**Work request:**
Go to the line holding "The width and height of the screenshot is (1204, 1007)." in the entries below and write out exactly every line down to and including the line holding "Given: Click the grey deadline info banner".

**Given records:**

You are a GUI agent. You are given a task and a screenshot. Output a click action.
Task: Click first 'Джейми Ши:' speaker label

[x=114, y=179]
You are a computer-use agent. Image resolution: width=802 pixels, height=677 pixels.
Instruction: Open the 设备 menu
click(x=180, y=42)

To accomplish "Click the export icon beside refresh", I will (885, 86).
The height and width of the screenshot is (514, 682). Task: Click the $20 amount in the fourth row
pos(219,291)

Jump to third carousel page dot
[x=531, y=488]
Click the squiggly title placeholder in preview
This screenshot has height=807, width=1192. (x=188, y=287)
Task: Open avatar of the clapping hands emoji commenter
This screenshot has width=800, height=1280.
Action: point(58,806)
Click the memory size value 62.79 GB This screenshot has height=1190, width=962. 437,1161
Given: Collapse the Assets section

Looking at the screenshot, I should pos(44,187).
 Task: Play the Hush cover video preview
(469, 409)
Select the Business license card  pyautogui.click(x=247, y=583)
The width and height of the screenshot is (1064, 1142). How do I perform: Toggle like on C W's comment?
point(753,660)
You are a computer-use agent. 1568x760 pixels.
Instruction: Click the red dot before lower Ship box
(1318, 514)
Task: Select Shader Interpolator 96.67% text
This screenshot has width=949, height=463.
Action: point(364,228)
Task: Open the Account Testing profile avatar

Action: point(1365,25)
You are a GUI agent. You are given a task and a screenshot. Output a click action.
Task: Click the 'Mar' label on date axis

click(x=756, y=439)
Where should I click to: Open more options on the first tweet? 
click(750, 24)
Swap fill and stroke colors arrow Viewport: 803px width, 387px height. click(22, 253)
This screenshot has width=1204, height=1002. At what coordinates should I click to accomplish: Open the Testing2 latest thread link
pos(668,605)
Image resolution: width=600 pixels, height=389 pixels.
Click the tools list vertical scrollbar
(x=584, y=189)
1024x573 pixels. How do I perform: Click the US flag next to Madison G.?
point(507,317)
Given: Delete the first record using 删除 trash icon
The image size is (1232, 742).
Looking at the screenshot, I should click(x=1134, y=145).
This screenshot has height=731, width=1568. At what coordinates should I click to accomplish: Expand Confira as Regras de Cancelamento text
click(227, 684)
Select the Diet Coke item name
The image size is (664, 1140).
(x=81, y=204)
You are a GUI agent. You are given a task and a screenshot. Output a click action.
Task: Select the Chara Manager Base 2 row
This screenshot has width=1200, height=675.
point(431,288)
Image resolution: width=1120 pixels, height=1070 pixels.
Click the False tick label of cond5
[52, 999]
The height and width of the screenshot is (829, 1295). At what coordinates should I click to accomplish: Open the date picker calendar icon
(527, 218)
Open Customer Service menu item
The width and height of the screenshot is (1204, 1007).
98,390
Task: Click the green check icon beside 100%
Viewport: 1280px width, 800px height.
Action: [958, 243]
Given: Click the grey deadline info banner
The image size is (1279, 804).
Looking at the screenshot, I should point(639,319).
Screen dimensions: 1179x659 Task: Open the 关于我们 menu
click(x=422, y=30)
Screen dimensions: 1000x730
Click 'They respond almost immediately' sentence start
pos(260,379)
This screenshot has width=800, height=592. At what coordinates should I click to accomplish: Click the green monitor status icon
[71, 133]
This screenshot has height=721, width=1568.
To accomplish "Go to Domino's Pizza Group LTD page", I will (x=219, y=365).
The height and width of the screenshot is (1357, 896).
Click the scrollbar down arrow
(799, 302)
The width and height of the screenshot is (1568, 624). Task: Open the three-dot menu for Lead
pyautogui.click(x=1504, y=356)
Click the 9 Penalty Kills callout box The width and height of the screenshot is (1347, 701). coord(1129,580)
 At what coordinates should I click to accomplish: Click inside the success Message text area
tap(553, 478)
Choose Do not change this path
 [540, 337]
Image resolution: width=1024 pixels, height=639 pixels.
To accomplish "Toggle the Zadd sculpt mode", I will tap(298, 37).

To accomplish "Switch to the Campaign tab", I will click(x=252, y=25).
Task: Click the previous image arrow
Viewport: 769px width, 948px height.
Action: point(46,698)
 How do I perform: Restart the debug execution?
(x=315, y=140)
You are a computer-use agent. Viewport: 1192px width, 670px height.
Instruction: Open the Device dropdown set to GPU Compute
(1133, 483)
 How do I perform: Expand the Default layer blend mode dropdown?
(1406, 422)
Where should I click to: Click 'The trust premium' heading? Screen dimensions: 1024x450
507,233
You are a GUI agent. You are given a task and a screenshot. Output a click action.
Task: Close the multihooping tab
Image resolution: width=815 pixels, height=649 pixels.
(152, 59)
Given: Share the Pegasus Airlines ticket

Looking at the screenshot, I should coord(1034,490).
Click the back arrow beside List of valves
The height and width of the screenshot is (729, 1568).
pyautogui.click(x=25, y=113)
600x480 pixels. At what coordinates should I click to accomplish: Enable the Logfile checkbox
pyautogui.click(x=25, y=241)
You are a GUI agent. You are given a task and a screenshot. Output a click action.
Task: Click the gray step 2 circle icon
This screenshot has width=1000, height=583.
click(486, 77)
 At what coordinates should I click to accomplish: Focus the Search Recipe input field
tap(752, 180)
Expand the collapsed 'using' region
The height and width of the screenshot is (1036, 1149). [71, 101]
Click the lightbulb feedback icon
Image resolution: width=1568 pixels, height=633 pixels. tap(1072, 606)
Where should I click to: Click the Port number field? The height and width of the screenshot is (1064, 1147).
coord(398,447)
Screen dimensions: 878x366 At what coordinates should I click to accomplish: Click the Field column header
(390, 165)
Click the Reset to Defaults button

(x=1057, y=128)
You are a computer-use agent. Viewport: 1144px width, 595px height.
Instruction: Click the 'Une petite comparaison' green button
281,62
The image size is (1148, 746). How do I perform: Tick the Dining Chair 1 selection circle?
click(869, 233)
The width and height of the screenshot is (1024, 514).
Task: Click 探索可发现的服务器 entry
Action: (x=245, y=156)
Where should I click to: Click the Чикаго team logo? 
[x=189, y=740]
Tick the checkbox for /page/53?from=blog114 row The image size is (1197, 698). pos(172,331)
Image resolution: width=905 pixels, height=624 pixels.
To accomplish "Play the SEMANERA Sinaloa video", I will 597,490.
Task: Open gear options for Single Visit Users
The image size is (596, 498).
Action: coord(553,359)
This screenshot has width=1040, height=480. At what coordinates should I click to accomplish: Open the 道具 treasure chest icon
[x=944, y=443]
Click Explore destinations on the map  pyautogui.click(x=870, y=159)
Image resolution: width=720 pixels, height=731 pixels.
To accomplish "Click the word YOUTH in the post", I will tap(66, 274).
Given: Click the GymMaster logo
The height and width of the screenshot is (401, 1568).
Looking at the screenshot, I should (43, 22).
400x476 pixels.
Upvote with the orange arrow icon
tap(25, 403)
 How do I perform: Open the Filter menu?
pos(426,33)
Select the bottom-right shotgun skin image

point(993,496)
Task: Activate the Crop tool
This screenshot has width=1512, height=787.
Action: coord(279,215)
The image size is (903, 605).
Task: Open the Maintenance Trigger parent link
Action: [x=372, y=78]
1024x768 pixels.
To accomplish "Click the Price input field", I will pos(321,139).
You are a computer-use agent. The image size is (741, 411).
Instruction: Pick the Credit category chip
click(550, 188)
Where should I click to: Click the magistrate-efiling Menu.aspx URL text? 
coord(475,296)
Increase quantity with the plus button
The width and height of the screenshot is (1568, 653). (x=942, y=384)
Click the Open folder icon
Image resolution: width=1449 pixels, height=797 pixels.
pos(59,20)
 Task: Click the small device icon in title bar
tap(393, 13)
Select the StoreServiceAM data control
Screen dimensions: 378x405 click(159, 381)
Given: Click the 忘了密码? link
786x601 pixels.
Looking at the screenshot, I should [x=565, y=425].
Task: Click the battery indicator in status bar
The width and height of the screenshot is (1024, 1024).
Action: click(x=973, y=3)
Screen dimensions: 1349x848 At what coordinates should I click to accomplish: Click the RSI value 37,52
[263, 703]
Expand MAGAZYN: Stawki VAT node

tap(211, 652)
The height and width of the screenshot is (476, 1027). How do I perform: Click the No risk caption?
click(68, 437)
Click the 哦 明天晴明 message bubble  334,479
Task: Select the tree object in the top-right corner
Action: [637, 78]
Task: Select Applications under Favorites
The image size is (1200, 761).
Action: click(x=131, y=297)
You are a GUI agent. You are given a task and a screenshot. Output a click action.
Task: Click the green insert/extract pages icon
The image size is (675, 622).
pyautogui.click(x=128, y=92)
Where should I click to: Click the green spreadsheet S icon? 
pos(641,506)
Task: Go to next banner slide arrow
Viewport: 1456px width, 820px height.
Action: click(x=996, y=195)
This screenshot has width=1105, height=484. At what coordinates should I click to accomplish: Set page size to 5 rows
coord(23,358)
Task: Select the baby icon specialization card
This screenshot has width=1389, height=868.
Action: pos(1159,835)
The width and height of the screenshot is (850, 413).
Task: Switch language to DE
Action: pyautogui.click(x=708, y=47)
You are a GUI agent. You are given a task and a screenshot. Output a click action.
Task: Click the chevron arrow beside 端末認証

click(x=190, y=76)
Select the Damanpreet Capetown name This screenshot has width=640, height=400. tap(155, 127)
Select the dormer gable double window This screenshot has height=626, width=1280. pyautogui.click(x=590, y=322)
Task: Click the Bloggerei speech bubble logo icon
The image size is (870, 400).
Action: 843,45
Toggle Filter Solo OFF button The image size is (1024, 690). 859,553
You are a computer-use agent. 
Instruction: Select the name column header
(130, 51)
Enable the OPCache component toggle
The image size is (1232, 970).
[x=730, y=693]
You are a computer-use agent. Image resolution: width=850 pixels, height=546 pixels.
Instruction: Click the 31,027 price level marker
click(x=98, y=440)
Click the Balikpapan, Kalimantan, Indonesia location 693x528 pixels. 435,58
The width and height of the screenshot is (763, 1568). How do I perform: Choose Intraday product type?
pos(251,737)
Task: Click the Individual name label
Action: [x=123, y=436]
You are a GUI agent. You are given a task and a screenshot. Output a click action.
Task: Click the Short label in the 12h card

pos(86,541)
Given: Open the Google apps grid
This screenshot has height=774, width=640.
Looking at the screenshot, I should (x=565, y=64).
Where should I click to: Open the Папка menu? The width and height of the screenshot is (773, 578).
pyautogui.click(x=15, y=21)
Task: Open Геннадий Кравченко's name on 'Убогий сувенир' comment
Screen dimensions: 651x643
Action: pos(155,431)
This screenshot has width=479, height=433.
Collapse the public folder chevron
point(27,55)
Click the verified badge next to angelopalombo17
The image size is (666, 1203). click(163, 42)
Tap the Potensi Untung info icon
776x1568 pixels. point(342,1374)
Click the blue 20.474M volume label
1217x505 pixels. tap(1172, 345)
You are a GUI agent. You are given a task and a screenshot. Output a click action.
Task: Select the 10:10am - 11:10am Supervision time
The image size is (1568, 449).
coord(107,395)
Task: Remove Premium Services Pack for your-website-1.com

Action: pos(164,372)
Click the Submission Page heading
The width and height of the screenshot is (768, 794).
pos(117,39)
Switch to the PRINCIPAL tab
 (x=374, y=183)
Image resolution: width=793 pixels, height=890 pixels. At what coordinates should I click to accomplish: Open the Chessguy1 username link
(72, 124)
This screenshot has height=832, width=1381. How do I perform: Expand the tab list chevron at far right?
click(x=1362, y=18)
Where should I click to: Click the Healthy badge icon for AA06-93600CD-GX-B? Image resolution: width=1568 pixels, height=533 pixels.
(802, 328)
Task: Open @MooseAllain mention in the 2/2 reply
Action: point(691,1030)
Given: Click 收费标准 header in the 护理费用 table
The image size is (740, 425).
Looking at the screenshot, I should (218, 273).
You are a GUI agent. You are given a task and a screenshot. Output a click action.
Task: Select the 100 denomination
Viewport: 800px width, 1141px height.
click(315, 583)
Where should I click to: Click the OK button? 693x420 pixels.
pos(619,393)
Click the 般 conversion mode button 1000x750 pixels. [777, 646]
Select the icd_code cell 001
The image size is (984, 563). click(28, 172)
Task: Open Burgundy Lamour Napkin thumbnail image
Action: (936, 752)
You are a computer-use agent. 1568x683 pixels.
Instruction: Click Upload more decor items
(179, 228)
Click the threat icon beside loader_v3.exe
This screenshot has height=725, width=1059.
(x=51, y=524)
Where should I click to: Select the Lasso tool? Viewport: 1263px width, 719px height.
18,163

**Reply:**
The width and height of the screenshot is (1204, 1007).
98,390
Task: Click the green check icon beside 100%
Viewport: 1280px width, 800px height.
Action: [958, 243]
Given: Click the grey deadline info banner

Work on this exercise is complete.